Excerpted text:
-----
Assuming there is an outcome.
There will be exactly the results
I have promised.
General Rausch
wanted to recall these six men.
Impossible!
Until we find out
how much Lieberman knows.
Impossible! This project has a timetable
that must be observed.
- It cannot be changed.
- Herr Doktor...
Colonel, do you fully understand
what it is that I have done?
I...
...the outlaw.
The so-called war criminal.
Right here in this godforsaken place,
I have created a scientific miracle.
I have turned the whole world
into a laboratory.
Our laboratory.
Don't talk to me about six men.
I would send out six more
if they were caught.
And six more, and six more,
until the task was done.
I agree, Herr Doktor.
I agree. Let's hope that we can resolve
this Lieberman business...
...and that you get to put 94 check marks...
...on that beautiful chart of yours.
Come. Walk me to the plane.
You see how...
passionate I am on this subject?
Uh-huh.
One day this place will be a shrine
visited by millions of schoolchildren.
That is a nice thought.
Nice thought.
- Gladbeck, 3.30, Ezra.
- We'll get there. We'll get there.
When do I ever miss a train?
Now, you know what to do
while I'm away?
Go through all those clippings, separate
them by countries, then cities.
Isolate all violent crime.
Ezra, there are more than 100 clippings,
and Beynon says there are more to come.
Well, we have to start somewhere.
Yes, but we can't afford
to hunt for all those men.
That's why I'm going to these cities first -
the closest and the cheapest. It's a start.
Yes, but...
Remember to separate the ones
in New England from the rest.
I can cover them on the lecture tour.
Still without any help.
Without help, without money,
without time. What else is new?
I'm more in love with you
It's not the feeling it will give you
for the things gone by
It's when you look at all the things...
The landlord!
- Where are you going?
- To turn that damn tape off.
Leave it! I like music.
Well, he doesn't. He's always prowling
around the landing, listening at my door!
- Just waiting to catch me.
- Catch you? Doing what?
Just what we're doing now, love.
Mr Harrington doesn't like any mucking
around. He has a wife and kid, you know!
Old coot! Bet he wouldn't say no
if I invited him in here.
Then maybe we'll invite him in...
...later.
Is this Frau Dring's residence?
My name is Lieberman.
-----
Given exercise: Extend the subtitle dialogue above with several more lines, starting right after "My name is Lieberman."
-----
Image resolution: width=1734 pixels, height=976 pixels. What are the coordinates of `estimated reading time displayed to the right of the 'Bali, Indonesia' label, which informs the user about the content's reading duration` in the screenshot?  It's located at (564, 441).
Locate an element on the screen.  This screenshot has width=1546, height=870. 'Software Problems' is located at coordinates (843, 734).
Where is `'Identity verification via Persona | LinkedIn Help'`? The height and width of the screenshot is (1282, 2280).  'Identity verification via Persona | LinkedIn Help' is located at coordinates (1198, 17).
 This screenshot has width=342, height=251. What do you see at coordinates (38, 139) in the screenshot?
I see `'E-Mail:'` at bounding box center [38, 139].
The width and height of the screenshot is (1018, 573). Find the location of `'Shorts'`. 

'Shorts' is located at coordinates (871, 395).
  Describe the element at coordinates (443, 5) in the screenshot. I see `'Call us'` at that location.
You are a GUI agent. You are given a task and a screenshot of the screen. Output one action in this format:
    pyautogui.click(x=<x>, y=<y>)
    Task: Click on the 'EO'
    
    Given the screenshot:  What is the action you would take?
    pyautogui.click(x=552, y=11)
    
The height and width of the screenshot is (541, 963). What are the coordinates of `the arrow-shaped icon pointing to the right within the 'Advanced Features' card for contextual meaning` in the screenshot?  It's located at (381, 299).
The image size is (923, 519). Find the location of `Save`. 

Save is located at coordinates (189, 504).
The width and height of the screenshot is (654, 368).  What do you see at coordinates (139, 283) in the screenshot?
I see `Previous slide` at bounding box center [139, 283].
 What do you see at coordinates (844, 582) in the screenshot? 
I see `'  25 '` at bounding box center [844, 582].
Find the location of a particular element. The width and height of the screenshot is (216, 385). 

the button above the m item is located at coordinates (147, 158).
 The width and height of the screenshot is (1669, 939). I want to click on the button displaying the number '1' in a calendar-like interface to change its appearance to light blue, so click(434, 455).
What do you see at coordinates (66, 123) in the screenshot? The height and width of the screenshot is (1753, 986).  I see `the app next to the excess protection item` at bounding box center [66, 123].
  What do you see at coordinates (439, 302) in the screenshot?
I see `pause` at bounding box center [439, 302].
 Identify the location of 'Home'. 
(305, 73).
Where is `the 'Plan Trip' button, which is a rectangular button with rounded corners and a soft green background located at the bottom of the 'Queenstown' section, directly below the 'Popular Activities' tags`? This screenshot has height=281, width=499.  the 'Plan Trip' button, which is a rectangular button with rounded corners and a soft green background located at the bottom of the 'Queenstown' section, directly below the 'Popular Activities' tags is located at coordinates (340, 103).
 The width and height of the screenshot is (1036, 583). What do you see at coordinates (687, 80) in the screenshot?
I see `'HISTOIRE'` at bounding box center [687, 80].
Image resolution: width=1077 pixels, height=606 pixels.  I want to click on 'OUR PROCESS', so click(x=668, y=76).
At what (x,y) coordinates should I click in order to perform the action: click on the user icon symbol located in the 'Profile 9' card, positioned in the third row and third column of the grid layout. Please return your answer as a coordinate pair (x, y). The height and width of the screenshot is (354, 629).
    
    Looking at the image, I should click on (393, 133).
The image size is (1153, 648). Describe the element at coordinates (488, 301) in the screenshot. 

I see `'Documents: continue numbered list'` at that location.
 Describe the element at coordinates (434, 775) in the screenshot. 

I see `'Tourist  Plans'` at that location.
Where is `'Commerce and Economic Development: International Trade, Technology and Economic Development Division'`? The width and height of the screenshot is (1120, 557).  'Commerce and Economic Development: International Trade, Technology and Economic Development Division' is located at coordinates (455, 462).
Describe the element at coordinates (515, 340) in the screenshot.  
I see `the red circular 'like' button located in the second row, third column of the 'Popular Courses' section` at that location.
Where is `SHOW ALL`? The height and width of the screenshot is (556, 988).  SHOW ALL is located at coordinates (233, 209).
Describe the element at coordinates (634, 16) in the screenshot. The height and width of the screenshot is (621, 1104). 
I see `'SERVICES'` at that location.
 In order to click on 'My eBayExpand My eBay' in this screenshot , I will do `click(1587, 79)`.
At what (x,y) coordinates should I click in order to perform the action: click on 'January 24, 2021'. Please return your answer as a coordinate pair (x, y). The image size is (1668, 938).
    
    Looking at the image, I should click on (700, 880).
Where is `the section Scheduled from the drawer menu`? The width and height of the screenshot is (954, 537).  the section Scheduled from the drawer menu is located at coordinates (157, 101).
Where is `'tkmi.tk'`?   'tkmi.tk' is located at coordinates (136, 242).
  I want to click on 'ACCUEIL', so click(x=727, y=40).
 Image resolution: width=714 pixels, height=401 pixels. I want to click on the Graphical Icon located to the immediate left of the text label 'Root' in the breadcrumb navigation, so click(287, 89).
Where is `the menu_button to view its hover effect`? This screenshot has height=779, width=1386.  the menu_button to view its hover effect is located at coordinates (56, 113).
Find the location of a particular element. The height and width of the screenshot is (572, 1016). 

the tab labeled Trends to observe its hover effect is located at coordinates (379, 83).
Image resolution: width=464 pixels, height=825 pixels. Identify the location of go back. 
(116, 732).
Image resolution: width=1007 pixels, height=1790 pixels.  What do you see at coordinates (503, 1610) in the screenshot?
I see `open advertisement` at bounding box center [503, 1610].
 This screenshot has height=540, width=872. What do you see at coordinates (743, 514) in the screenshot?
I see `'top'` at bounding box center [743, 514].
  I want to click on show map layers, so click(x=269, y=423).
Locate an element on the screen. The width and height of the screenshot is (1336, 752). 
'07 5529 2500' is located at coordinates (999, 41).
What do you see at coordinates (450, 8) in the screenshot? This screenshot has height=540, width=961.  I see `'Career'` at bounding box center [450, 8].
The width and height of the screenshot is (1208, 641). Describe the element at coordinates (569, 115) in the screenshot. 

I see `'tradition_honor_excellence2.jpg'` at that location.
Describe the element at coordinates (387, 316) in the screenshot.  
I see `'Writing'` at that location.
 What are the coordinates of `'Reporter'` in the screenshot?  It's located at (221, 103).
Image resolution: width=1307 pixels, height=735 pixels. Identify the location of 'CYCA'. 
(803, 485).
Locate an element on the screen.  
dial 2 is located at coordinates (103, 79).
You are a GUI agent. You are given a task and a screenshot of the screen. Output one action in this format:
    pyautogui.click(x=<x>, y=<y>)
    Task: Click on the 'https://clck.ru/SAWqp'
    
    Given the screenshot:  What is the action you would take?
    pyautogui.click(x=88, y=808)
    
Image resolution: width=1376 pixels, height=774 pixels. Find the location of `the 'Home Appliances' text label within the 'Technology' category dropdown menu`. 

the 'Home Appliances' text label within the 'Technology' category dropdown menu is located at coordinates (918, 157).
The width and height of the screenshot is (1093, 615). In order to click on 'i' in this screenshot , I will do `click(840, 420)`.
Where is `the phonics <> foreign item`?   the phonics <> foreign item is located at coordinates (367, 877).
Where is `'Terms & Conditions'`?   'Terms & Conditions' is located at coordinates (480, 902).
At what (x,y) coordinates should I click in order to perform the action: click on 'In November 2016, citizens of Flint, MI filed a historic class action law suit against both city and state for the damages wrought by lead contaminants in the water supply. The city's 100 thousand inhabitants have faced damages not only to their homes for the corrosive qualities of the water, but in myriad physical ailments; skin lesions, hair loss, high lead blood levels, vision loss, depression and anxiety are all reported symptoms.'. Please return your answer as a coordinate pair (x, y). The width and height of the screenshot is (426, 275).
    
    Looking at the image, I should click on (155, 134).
-----
Reply to the exercise:
Thank you.
I think she's off the phone by now.
You her grandson?
Her son.
Herr Lieberman!
Frau Dring,
thank you so much for seeing me.
Oh! Won't you sit down?
Thank you.
You are the man who was on television
several months ago.
The Nazi-hunter. Frieda Maloney.
Yes.
- Do you kill Nazis when you catch them?
- No, that's against the law.
It's much better to put them on trial
so people can learn.
Learn what?
Who they were. What they did.
So why even catch them?
Just put it all in history books.
Clever boy you have, Frau Dring!
Yes. But, er... definitely lazy.
For example, right now
he should be in his room practising.
I can't be in my room
and answer the door at the same time,...
...can I?
- Oh, I was only teasing, darling!
Now, please, go and practise, hm?
Now... we can talk.
First of all, may I express my sympathy?
Things must be very difficult for you...
...right now.
Thank you.
Is he your only child?
Yes.
Did your husband leave all his money
to Erich and you?
And to a sister of his.
Why do you ask that?
I was looking for a reason
behind his death.
Emil's death was an accident.
Was he a Nazi?
I did not meet him until 1955,
so I have no way of knowing.
Did he ever...
...mention the name of
a Doktor Josef Mengele?
Who?
There was a considerable age difference
between you, wasn't there?
Oh! That wasn't the only difference!
I was 20, straight off the farm,...
...and he was Mr High and Mighty
of the Transport Commission.
Erm... 43, I think he was.
Did he... have any hobbies?
No.
Yes.
Yes, he did have one special hobby,
Herr Lieberman.
He humiliated and beat my son
at every given opportunity.
Would you like me to tell you
who really killed him?
God!
To set free a stupid little farm girl,
after 22 years of unhappiness!
Do Nazis answer prayers,
Herr Lieberman?
No. That is God's business.
And I have thanked him
every night since...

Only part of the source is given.